Because of his reluctance to pitch inside, which he had never done
with consistent success, the hitters facing him were free to ignore
that area of the strike zone and look instead for pitches over the
outer area of the plate. To address the problem, Glavine worked with
Rick Peterson, the Mets’ pitching coach, and expanded his repertoire
to include more pitches designed to cross the inner area of home
plate. Also, he sought to unsettle hitters by occasionally throwing
a curveball, a pitch he had consciously avoided since his days in
Atlanta. Beginning after the All-Star Break, he won seven of the 13
games for which he was the pitcher of record and pitched to a 2.22
ERA. His final statistics for the season—a 13–13 record with a 3.53
ERA and two complete games, one shutout, and 211 innings
pitched—belied his value to the Mets in the latter part of the year.
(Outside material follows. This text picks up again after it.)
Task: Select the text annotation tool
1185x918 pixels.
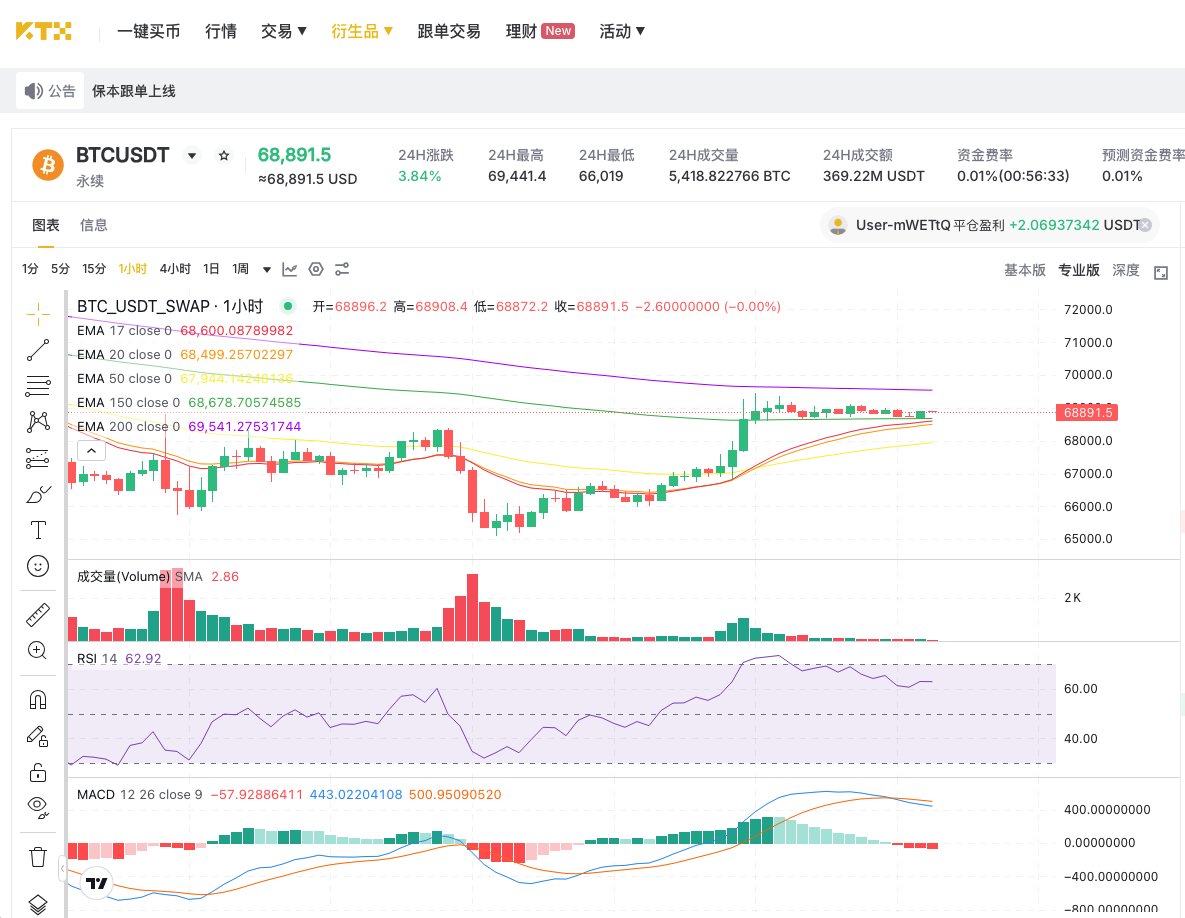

Glavine has admitted that in his first two and a half seasons in New
York, stubbornness played a part in his unwillingness to change his
style. “My natural reaction was, ‘I was successful for 17 years this
way. . . . Surely, when I fix my mechanics I’ll be all right,'” he
said to Paul White for USA Today (June 29, 2006). Guided by
first-year manager Willie Randolph, who stressed to his players the
importance of mastering baseball’s fundamentals and encouraged
aggressive base-running, the Mets finished 2005 with an 83–79
record, registering their first winning season since 2001.
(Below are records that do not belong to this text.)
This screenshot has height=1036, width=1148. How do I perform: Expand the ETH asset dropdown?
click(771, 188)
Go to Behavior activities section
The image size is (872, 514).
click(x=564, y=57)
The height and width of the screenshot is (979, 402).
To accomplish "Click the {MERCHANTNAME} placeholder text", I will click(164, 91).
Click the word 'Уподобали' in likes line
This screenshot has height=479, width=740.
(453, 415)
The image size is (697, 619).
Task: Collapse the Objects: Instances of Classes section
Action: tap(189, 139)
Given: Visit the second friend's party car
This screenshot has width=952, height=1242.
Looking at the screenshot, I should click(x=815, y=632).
As of mid-September 2006, the Mets had
compiled the National League’s best record, 90–55, and Glavine had
won 13 games and lost six. He began the season by picking up where
he left off the previous year, keeping hitters off-balance by
throwing his fastball inside with greater frequency and by using a
faster pitching motion. In July he was selected to play in his 10th
All-Star Game. Glavine’s sterling first half of the 2006 season
refueled interest in his pursuit of 300 career victories. As of
mid-September the southpaw had 288 wins, and he may reach the 300
mark in 2007. If he accomplishes that feat, he may be one of the
last starting pitchers to do so for the foreseeable future—in part
because of the introduction in the 1970s of five-man pitching
rotations, which decrease the number of starts per pitcher. (Another
factor is the rise of specialized bullpens, which lead to the
departure of starters earlier in games.)
“I know I am very stubborn in terms of
my pitching, and that’s part of what’s made me successful,” Glavine
told John McMurray. “But I think away from the field, I would
characterize myself as pretty quiet and very unassuming.” Glavine is
six feet one inch tall and weighs roughly 190 pounds. He and his
wife, Christine, have two sons, Peyton Thomas and Mason Riley;
Glavine also has a daughter, Amber Nicole, from his first marriage,
which ended in divorce, and a stepson, Jonathan, from his current
marriage. The pitcher and his family divide their time between homes
in Greenwich, Connecticut, and Alpharetta, Georgia. Glavine is an
avid golfer; his Georgia home sits on a golf course. He also enjoys
listening to music by James Taylor. Among the most articulate
players in baseball, Glavine said recently that he may pursue a
career in broadcasting when his pitching days end.